LISTED ENTRIES Start Marker

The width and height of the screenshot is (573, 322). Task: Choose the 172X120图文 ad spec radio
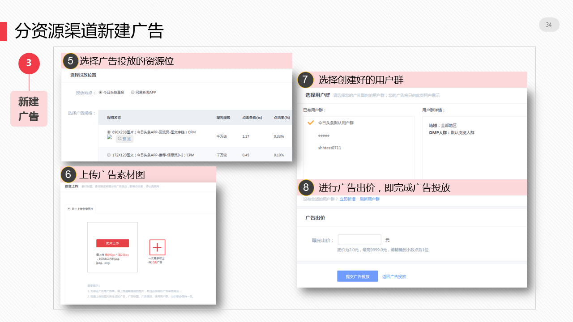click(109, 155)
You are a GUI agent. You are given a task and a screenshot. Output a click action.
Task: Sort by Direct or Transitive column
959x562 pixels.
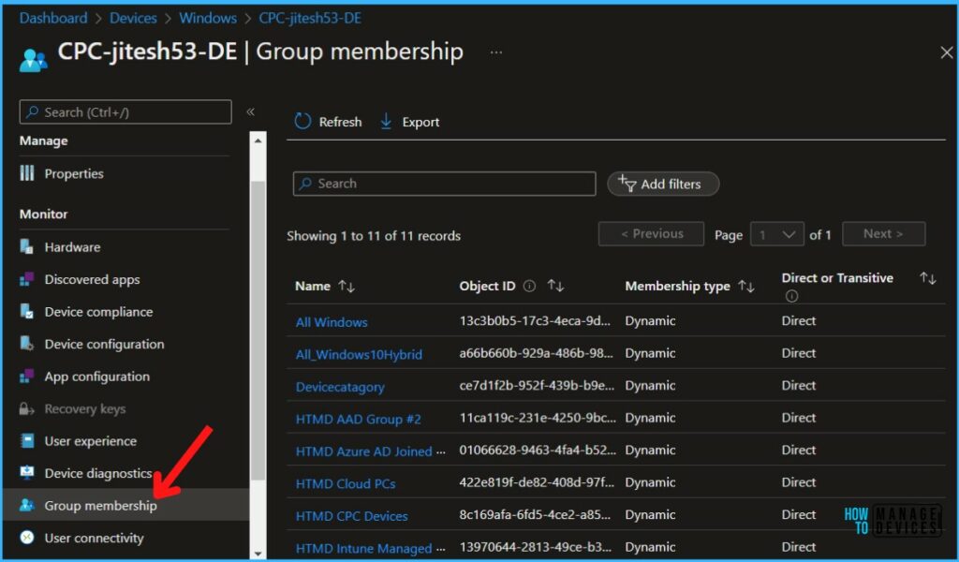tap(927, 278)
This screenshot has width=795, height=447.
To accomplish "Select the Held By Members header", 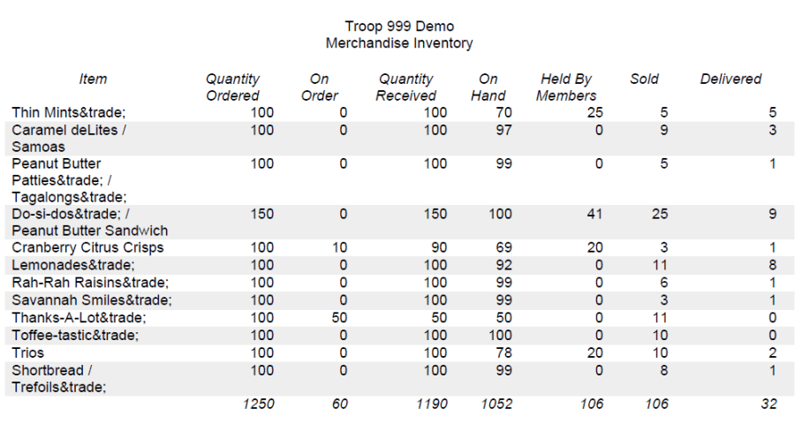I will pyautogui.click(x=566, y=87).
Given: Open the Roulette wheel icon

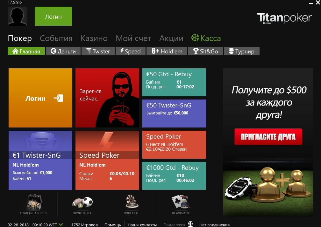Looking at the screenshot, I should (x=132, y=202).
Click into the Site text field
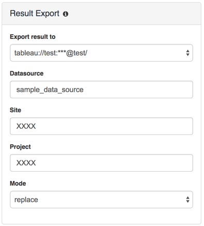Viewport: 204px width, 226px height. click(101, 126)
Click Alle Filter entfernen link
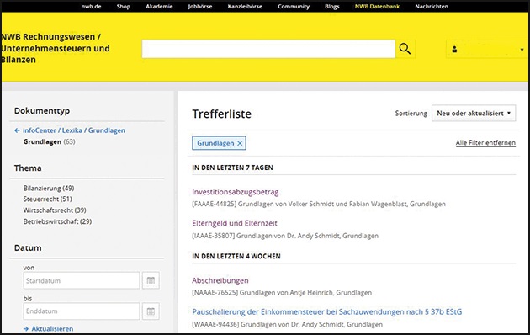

LISTED ENTRIES End Marker

▶ [WHAT YOU HAVE TO DO] Your copy must start at the line that holds "Click into the Site text field" and end at the last line of the data, both included; it must contain no pictures.

▶ [OUTPUT FOR THIS EXERCISE]
Click into the Site text field
Viewport: 204px width, 226px height. click(101, 126)
Click Alle Filter entfernen link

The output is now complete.